Rappelons nous cette phrase de Marc et de Matthieu : « Le fils de l’homme est venu non pour
être servi mais pour servir. » Et le Jésus de Luc qui dit (22) « Et moi je suis au milieu de vous
à la place de celui qui sert ». Ce lavement des pieds rappelle à chaque disciple de Jésus que
son rôle est de servir et que l’aspiration à rejoindre Dieu passe par lhumble souci des
hommes, par un renversement des tendances naturelles pour que chacun parvienne à se
considérer comme serviteur de ses semblables.
A la fin du récit Jésus dit : vous m’appelez Seigneur et Maitre. Le mot « Seigneur », Kurios,
marque le respect que l’on doit aux personnes importantes. Jésus se reconnaît donc comme
important et respectable, du moins l’évangéliste Jean qui le fait parler. C’est pourquoi il se
fait serviteur. Le mot maître est la traduction du grec Didascalos qui doit être entendu dans le
sens d’enseignant. Et ainsi l’enseignement de Jésus n’est pas purement verbal. Comme
toujours, il est accompagné de son engagement. Je vous recommande, mais je le fais aussi, je
vous montre l’exemple. Vous devez vous aussi vous laver les pieds les uns les autres.
Ainsi Jésus n’a pas institué un nouveau rituel mais encouragé ses amis à rendre aux hommes
les services les plus courants, même s’ils sont humiliants.
Toi qui a marché toute la journée dans la ville, je m’abaisserai à tes pieds, je serai ton
serviteur, je te remettrai en forme. Je te purifierai.

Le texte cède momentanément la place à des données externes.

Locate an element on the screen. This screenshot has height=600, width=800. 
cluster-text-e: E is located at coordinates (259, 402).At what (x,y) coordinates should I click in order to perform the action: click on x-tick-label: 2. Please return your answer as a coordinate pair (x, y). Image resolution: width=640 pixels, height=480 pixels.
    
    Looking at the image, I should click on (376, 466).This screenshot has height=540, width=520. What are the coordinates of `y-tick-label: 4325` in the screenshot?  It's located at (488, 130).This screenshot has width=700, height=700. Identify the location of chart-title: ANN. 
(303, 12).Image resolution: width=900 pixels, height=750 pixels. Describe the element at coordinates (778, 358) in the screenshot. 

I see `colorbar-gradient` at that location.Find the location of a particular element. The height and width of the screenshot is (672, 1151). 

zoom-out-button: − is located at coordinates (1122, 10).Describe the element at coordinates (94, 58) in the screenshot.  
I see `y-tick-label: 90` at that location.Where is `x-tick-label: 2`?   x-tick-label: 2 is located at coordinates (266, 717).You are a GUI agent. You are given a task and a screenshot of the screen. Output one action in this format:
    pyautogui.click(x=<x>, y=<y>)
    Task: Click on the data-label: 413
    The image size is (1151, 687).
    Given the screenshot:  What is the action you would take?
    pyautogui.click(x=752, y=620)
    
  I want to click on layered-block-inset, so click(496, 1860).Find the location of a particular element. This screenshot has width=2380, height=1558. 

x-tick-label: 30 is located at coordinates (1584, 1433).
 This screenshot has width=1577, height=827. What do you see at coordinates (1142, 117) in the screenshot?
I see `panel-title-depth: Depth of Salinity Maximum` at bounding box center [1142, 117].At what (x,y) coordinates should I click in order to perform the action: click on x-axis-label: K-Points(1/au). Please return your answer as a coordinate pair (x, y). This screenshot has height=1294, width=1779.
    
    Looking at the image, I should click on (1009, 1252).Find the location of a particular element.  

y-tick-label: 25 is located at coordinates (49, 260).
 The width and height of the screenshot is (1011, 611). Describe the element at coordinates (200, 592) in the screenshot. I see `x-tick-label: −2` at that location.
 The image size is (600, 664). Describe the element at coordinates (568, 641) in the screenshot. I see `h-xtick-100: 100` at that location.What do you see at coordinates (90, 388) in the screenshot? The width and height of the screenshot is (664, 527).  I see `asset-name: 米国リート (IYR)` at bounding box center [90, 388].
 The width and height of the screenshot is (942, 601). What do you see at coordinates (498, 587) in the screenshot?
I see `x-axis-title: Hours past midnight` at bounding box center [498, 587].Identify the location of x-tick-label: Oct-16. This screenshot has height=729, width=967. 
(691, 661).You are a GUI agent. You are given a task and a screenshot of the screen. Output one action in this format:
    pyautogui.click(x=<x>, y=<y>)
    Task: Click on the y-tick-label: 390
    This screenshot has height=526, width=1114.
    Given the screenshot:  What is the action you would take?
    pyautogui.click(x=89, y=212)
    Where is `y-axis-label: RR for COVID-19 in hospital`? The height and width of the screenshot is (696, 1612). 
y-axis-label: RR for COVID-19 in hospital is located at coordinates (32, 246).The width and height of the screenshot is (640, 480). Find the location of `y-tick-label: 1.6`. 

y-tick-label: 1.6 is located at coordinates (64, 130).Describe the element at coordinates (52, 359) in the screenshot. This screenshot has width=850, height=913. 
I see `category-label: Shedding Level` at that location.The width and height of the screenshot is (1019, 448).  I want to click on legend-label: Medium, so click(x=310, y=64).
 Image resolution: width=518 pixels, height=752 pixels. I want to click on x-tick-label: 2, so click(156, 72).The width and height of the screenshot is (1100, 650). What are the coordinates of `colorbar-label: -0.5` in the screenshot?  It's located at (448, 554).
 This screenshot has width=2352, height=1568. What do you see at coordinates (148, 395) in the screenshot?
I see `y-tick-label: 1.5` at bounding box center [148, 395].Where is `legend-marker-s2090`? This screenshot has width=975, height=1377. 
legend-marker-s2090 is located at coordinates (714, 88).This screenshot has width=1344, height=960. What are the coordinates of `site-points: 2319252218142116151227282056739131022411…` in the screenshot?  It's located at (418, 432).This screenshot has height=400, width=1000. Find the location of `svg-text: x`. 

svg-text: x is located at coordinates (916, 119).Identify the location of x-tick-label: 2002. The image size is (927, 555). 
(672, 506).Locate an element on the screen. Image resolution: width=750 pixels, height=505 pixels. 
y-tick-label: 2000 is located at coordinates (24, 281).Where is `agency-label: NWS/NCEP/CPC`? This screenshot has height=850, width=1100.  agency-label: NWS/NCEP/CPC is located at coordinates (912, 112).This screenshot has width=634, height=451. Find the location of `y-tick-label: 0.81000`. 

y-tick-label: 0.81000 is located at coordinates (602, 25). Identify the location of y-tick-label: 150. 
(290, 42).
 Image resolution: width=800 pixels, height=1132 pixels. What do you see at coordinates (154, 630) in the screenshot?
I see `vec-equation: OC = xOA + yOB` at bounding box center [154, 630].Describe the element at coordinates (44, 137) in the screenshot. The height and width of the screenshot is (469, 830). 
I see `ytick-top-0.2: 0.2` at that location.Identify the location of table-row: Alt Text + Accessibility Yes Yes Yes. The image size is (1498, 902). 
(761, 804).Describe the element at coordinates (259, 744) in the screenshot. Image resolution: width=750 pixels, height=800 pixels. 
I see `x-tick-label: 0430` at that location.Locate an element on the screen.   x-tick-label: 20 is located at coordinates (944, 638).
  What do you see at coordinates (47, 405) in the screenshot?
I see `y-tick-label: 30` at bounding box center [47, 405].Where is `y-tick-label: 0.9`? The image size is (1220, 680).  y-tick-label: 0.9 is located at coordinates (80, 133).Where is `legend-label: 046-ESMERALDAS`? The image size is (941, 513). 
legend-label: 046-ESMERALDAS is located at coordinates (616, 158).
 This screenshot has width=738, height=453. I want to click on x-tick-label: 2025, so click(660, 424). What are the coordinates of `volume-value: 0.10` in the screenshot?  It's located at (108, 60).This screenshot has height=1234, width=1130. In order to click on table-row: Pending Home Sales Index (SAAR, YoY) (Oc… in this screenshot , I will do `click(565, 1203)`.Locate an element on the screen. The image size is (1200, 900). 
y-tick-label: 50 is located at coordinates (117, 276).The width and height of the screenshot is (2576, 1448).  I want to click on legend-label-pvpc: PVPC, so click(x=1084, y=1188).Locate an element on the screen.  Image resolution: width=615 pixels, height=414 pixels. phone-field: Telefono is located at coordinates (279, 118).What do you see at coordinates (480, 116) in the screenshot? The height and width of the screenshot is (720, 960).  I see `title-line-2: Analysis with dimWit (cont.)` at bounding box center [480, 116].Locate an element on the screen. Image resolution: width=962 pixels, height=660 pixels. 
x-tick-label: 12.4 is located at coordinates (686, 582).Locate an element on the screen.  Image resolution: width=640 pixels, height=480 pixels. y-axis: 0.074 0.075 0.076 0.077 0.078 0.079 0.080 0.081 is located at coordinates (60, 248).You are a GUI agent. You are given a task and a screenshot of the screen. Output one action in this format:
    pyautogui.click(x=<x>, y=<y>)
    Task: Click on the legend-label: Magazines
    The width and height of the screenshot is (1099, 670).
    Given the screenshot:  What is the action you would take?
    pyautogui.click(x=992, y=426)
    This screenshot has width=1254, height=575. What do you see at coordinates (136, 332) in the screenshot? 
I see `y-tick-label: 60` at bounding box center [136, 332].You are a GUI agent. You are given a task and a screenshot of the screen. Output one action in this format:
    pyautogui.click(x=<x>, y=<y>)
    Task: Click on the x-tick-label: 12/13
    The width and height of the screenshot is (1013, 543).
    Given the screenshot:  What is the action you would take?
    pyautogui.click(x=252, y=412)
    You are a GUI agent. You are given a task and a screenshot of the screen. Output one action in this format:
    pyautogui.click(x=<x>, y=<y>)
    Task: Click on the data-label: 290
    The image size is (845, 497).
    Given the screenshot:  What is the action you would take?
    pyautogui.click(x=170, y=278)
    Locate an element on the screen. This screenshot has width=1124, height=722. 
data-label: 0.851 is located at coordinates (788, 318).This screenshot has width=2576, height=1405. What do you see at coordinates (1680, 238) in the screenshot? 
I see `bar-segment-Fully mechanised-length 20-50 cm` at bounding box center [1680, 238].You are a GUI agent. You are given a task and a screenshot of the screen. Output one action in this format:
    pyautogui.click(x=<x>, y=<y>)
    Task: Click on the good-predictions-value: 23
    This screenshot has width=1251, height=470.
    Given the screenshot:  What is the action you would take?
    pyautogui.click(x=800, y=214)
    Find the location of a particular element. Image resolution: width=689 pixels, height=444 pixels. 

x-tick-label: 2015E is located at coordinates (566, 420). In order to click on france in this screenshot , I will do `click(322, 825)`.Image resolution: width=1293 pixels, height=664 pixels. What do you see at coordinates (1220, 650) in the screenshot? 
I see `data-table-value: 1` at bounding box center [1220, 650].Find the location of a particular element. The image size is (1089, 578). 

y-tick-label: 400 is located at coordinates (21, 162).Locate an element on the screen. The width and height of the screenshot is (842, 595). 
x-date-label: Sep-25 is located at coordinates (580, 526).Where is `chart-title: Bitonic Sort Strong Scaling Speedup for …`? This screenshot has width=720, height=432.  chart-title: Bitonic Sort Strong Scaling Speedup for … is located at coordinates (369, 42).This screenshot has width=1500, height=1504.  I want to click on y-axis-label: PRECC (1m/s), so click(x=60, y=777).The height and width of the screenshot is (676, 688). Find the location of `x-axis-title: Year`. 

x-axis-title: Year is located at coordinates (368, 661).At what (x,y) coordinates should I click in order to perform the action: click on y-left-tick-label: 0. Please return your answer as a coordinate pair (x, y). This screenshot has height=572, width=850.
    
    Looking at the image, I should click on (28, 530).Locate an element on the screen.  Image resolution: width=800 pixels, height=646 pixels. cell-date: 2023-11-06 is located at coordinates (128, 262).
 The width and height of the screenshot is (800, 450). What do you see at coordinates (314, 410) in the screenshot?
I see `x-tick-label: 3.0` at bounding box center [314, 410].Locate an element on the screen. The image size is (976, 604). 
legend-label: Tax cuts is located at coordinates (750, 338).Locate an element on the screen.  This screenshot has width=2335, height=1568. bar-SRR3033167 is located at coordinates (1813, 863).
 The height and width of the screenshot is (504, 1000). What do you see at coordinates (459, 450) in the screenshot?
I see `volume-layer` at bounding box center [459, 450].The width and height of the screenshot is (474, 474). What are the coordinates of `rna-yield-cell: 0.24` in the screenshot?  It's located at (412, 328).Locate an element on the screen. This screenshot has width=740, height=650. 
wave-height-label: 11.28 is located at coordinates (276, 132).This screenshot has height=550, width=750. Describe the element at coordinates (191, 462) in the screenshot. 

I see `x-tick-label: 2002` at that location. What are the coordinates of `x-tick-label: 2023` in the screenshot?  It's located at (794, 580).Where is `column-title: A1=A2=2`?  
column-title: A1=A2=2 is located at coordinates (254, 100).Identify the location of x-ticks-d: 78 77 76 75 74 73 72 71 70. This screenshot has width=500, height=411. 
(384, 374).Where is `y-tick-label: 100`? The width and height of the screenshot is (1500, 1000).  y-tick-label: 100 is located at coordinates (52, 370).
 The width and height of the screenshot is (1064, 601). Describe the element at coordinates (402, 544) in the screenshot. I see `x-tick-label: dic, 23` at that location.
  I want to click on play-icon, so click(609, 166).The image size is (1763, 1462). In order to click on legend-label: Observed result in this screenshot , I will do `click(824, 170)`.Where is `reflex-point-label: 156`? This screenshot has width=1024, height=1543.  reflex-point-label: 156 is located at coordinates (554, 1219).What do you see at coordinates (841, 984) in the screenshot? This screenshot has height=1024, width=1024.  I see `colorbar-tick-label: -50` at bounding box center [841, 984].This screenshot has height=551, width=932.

Jésus, pain de Dieu qui vient du ciel, sagesse de Dieu, Logos, nourriture céleste, nouvelle
manne qui tombe dans le désert de nos existences. Mais aussi Jésus serviteur de l’extrême,
chassant la poussière de la terre et trouvant des formes inattendues pour montrer jusqu’où
peut se loger l’amour de l’humanité. Voila les deux figures que veut laisser Jésus avant de
reprendre son chemin vers le Golgotha, sa marche vers les hauteurs du Père.
Ce que je fais pour vous, faites le vous aussi pour les autres.